What is a debt charge off?
A chargeoff (or charge-off) is the formal declaration by a creditor that an amount of debt is unlikely to be collected. Usually the creditor is a credit card company. The charge-off occurs when a consumer becomes severely delinquent on a debt. Generally, creditors will make this determination at the point of six months without payment. The purpose of making such a declaration helps support a tax deduction for bad debts under the tax code. Bad debts and even fraud are simply part of the cost of doing business. So in short, a charge-off gives the creditor a tax break and that is why they do it.
The charge-off does not free the debtor of having to pay the debt. A charge-off is NOT a write off of debt. At the point of charge-off a few things can happen. If nothing happens, the debt remains internal to the creditor where they will pursue their own collection efforts. However, the debt can also move to a collections company, where a third party company will aggressively attempt to collect the debt for a fee from the original creditor. The debt could also be sold to a debt collector that buys the debt from the original creditor and then can engage in their own collections efforts. Lastly, the debt could be engaged by an attorneys office, either for collection efforts for a fee, or for a lawsuit.

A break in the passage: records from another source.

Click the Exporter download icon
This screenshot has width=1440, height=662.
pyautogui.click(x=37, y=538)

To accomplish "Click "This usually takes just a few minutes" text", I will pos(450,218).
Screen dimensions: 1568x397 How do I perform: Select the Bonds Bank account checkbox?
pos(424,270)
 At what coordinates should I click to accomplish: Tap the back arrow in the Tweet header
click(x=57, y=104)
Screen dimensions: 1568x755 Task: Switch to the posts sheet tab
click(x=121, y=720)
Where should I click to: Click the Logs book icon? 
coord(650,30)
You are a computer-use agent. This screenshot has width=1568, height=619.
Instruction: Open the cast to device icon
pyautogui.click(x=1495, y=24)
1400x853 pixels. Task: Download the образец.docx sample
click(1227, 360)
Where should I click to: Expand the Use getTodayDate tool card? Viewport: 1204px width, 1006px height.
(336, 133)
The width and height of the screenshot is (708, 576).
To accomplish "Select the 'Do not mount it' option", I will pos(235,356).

Charged off debt is still legally valid. The creditor has the right to sue for the full amount for the time periods permitted by the statutes of limitation based on the location of the bank and where the consumer resides. Depending on the location, this amount of time may be a certain number of years (for example 3 to 7 years), or in some places, indefinitely. It is important when faced with a charge-off to consult a qualified debt settlement attorney. A qualified debt settlement attorney can provide the expert advice needed to eradicate the debt.